Quel livre conseillez vous pour commencer?
"Heureux les hommes dont tu es la force, des chemins s'ouvrent dans leur coeur." Psaume 83

jeanbaptiste
Pater civitatis
Pater civitatis
Messages : 3085
Inscription : mer. 30 avr. 2008, 2:40

Re: Romano Guardini, "Le Dieu vivant"

Message non lu par jeanbaptiste » ven. 20 sept. 2013, 22:01

Merci Fée Violine !

J'ai été frappé par les quelques mots sur le rapport au monde, à la Création, sur la Providence. Sur le fait que nous devons vivre, au fond, selon la volonté de Dieu, c'est-à-dire dans la relation avec toute la Création. Cela nous fait totalement sortir (et c'est justement le sujet suivant) d'un rapport "moraliste" (et judiciaire) à Dieu.

La perspective "juridico-moraliste" de Dieu consiste à penser que je dois "bien faire", suivre les "commandements", pour être sauvé, pour ne pas être puni etc.

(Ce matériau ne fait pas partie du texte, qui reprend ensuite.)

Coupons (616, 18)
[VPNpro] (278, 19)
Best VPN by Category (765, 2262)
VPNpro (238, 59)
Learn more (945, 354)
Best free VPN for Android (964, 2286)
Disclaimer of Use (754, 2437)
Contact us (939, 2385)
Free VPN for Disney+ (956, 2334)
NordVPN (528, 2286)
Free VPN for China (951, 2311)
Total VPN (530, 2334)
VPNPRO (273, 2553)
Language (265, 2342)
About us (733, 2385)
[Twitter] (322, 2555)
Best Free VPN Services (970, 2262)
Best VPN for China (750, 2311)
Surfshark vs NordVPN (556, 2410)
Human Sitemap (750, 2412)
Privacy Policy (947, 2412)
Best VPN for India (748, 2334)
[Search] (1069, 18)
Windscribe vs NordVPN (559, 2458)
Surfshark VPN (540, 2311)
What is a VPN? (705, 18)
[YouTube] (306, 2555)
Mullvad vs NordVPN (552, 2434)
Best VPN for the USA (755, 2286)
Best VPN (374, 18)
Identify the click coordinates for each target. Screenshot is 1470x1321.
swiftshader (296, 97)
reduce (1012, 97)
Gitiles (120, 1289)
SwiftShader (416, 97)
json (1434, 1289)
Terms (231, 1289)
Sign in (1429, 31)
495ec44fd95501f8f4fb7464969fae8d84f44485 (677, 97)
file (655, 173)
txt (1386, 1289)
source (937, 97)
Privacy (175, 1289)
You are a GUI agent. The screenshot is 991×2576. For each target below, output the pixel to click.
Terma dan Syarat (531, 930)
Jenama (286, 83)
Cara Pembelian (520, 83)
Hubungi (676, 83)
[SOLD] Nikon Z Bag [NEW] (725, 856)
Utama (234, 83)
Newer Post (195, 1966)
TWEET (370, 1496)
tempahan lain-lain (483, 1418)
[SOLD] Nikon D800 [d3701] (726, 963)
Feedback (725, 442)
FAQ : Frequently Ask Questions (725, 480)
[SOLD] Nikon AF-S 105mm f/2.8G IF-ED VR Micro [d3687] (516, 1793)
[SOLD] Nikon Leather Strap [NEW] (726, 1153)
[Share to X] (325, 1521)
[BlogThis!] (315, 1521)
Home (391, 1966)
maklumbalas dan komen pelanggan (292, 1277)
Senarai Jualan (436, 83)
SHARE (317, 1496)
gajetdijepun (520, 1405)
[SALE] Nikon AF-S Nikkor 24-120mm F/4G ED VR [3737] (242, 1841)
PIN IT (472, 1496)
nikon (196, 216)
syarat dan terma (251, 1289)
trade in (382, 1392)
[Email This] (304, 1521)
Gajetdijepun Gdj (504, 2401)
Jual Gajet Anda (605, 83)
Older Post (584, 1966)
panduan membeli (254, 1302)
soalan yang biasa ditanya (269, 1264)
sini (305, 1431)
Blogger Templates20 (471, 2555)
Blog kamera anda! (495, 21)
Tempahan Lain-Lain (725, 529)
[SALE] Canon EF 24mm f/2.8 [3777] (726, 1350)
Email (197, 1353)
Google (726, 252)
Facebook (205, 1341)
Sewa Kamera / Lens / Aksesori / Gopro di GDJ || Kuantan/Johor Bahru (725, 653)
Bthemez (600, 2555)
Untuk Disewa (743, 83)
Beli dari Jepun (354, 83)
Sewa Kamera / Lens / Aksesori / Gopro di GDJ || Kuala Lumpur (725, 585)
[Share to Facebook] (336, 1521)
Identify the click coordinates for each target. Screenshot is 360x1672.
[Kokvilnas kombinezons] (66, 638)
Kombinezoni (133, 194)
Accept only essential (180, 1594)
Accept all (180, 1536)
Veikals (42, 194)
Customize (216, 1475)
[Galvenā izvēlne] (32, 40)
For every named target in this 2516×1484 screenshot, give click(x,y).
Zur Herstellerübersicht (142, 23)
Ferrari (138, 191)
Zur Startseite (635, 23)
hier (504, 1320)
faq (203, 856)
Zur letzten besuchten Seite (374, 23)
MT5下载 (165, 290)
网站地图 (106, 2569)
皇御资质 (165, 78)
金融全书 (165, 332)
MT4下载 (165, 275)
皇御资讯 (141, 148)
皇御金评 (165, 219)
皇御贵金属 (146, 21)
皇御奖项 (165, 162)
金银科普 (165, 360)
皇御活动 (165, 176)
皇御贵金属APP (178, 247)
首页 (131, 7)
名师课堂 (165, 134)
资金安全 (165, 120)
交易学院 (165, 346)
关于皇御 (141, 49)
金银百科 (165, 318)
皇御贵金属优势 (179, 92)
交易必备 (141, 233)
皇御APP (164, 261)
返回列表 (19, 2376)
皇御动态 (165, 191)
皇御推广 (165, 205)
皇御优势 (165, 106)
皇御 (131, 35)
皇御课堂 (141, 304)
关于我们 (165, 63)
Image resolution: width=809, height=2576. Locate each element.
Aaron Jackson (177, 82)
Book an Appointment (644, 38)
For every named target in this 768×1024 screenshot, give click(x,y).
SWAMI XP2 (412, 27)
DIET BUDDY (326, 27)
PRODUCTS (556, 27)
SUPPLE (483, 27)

Faire la "volonté de Dieu", au sens propre, c'est prendre conscience que nous sommes ici un "acteur" de la Providence divine. Que si nous devons bien agir c'est moins pour ne pas être puni, que pour prendre part à la réalisation de cette "Providence", que le "jugement particulier" est ordonné au "jugement dernier" (et non déconnecté). Bref que nous ne faisons pas la volonté de Dieu pour nous, mais pour toute la Création.

La "justice" d'un pays ne condamnera personne (sauf situations particulière) à ne pas avoir fait de bonnes choses pour la société. Elle condamnera pour des actes mauvais. C'est ça au fond le rapport "moral" à Dieu : je fais pour ne pas être puni.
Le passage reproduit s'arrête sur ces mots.